**** Provided records ****

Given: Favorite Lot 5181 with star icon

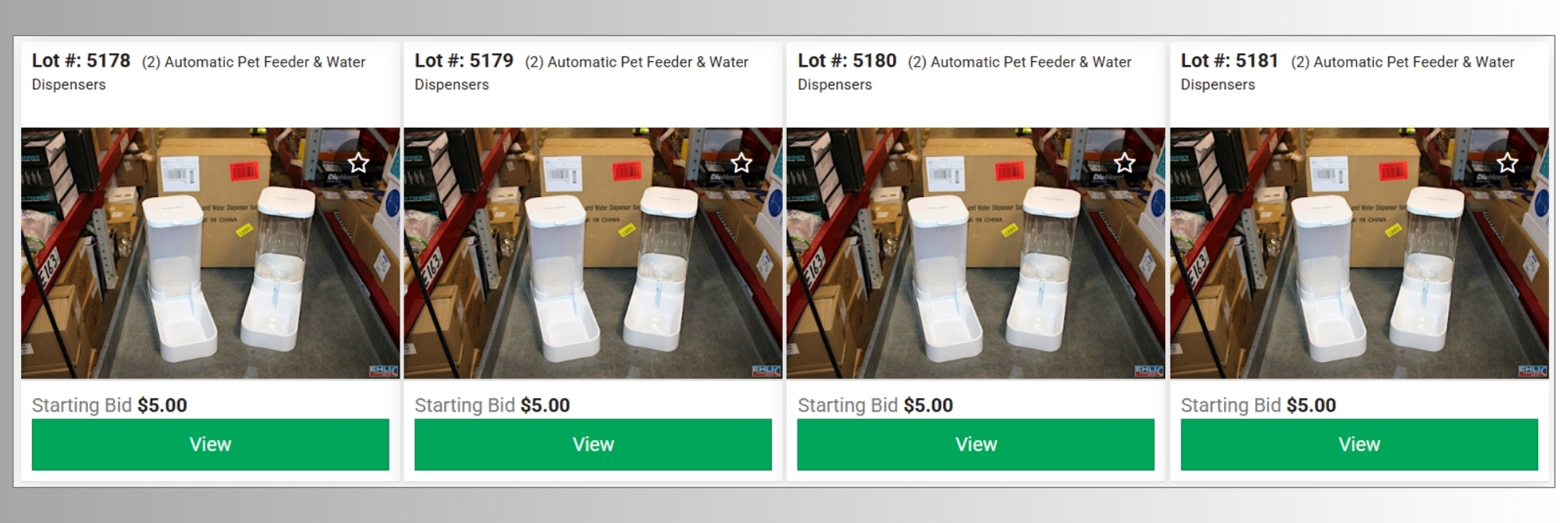Looking at the screenshot, I should (x=1507, y=163).
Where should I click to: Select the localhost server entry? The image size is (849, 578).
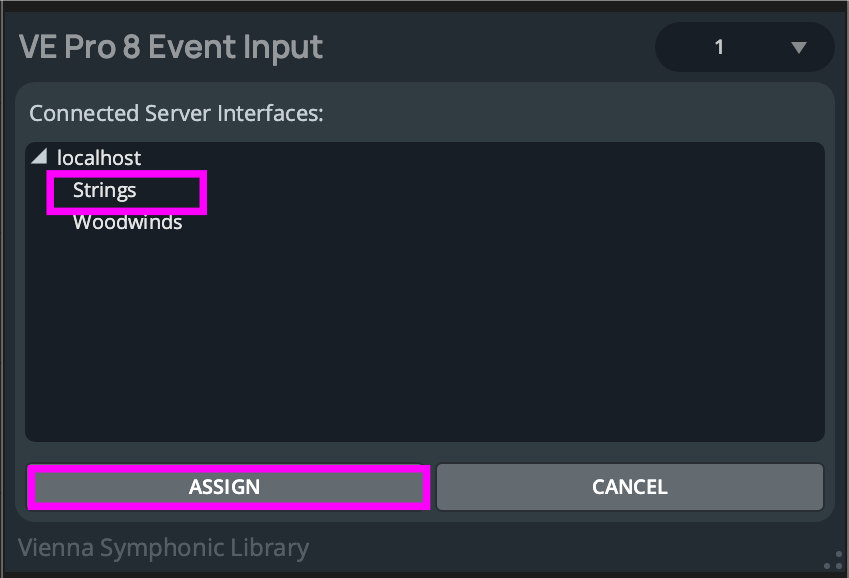99,158
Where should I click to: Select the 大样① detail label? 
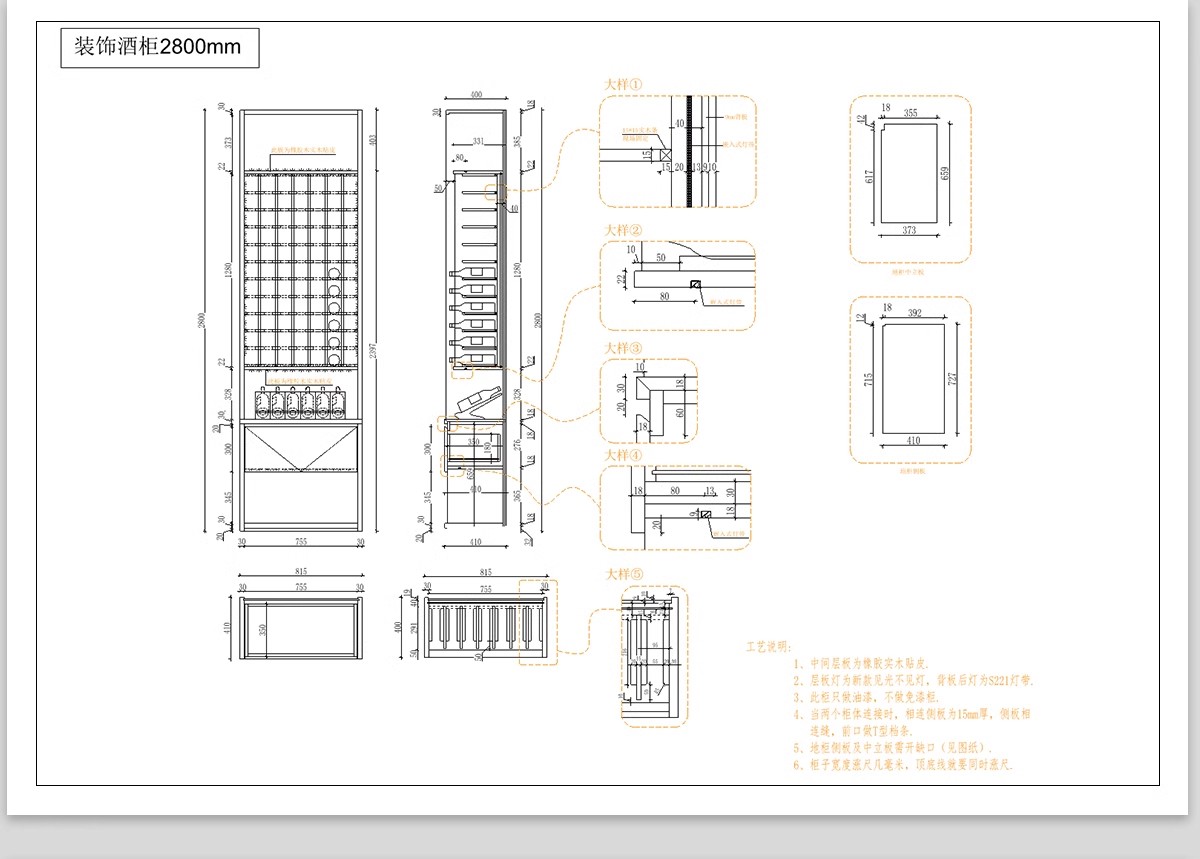point(624,86)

****

### Exercise brief
Your answer must be exactly the lines from the one containing "Where should I click to: Select the 大样①" through the last line of the records above, both included, with every picture left out.

### Written response
Where should I click to: Select the 大样① detail label? 
point(624,86)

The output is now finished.